— Start of SOURCE EXTRACT —

This week, Democratic Progressive Party (DPP) presidential candidate Tsai Ing-wen decried her party's lack of funds, comparing its plight in the campaign to "a piglet fighting against a huge monster." That "monster" is the ruling Kuomintang Party (KMT), which toppled the DDP from power in the 2008 elections. Next to Tsai, while she spoke, was a giant piggy bank, and supporters threw money on the stage on which she was giving her speech.
The DPP is selling plastic piggy banks to raise funds, and purchasers stuff money into them and send them back to party headquarters. In addition, a "piggy assembly" is scheduled to be held in December, at which more "stuffed piggies" will be returned. The goal is to sell and collect at least 10,000 piggy banks, according to an article posted on the Asia One News Web site. Another article—in the Taipei Times—stated that the party wanted to distribute 100,000!
President Ma Ying-jeou of the KMT is running for re-election. Also in the race is James Soong of the People First Party (PFP), who may draw votes away from the KMT candidate, giving the presidency to the DPP. A recent poll indicated that the race would be close, with Ma holding a 3.7-point lead over Tsai.
The posters and billboards for these candidates—and those running for seats in the legislature—are sometimes big and brash, using some interesting visual- and verbal-exaggeration techniques. These include puns, loud color, startling facial expressions, and unusual props and poses—such as a stethoscope, a bicycle, and a ping pong paddle, as well as a runner about to begin his race. But a 3 minute and 20 second video-ad for Tsai has gentle music and shows her happily riding a bicycle. For a good selection of posters and billboards already up in this year's campaign, see Michael Turton's blog, The View from Taiwan.

— End of SOURCE EXTRACT —

### DIRECTIONS
Continue the passage on Taiwan's presidential campaign from its last sentence. The rows that come next are separate material and have nothing to do with the campaign passage.

— Start of RECORDS SUPPLIED —

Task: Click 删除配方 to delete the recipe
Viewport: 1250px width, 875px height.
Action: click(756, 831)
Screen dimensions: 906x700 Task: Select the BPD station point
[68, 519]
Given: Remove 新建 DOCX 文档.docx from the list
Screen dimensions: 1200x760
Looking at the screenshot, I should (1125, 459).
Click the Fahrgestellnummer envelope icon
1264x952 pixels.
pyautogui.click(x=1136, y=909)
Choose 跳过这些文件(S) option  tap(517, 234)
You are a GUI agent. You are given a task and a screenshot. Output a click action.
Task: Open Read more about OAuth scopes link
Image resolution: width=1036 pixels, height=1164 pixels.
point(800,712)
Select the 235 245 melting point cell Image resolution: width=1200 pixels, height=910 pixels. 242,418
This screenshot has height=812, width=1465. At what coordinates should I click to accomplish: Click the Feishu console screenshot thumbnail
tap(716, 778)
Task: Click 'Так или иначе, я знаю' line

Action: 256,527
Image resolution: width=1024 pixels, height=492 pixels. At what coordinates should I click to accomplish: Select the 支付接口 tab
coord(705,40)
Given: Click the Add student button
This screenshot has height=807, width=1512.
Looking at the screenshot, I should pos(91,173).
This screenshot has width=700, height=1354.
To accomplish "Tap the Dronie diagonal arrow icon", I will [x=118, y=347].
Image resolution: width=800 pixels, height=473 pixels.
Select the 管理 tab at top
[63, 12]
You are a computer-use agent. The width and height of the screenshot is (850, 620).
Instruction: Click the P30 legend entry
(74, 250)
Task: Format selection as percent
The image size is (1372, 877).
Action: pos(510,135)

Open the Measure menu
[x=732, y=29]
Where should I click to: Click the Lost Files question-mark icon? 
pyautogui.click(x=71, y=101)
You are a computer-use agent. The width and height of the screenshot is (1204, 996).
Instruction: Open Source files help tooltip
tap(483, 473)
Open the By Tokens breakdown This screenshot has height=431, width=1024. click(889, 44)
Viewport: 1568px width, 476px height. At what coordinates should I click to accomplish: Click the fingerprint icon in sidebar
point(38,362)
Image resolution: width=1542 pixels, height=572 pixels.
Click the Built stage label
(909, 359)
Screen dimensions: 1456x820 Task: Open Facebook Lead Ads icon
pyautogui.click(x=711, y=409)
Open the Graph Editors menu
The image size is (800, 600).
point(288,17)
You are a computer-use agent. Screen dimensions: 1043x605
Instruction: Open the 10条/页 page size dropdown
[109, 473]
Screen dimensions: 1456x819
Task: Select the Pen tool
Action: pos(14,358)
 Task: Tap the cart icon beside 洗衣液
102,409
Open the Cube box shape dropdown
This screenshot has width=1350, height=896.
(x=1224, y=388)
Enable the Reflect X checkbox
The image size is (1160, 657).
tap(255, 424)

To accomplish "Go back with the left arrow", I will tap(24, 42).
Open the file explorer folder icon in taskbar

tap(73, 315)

— End of RECORDS SUPPLIED —

### TASK RESULT
For more on the history of election campaigns in Taiwan and the posters, billboards, and other media used, see my book, Posters, Propaganda, and Persuasion in Election Campaigns Around the World and Through History.
Saturday, August 6, 2011
Next year's election campaign in the United States promises to be a wild one, with an incumbent president fighting increasingly longer odds on his reelection, given the terrible state of the economy. The campaign promises to be one in which both issues and personalities are prominent.
One hundred years earlier, another incumbent U.S. president, William Howard Taft, fought to retain power. And although issues (conservation, tariffs, rights of workers, and governmental reform) were important, the dynamic personality of former president Theodore Roosevelt loomed large (compared to the dull Taft). Taft's campaign was crippled by a split in his Republican Party, with Roosevelt leading the progressive wing of the party (and running under the banner of the Progressive or "Bull Moose" Party) against the conservatives, who supported Taft for the nomination. Robert La Follette, who had defeated Taft in two of the first four primaries, did not support either Taft or Roosevelt. Woodrow Wilson led a united Democratic Party to victory. Although Roosevelt’s popular and electoral vote totals surpassed those of Taft, Wilson’s margin over the former president in the popular vote was a substantial 14.5 percent.
In 1912, political campaigns did not use any of the media that emerged later in the twentieth century. Political campaigning did not change fundamentally until the medium of radio altered strategies in the mid-1920s, although campaign speeches had surpassed parades and rallies in importance around the turn of the century. Posters, banners, and billboards, however, continued to be a significant vehicle for political operatives. In 1912, the New Jersey Roosevelt Republican League issued a report on its primary campaign to defeat President Taft for the party’s nomination, stating, “Banners are swung across the streets in every city and town of importance, extolling the candidates. Billboards are plastered with huge posters eulogizing President Taft. Campaign pictures of ‘Teddy’ [Roosevelt] and Taft look out from windows everywhere.” Moreover, many lithographic posters were produced, and these were quite colorful, with backgrounds in bright hues for greater impact.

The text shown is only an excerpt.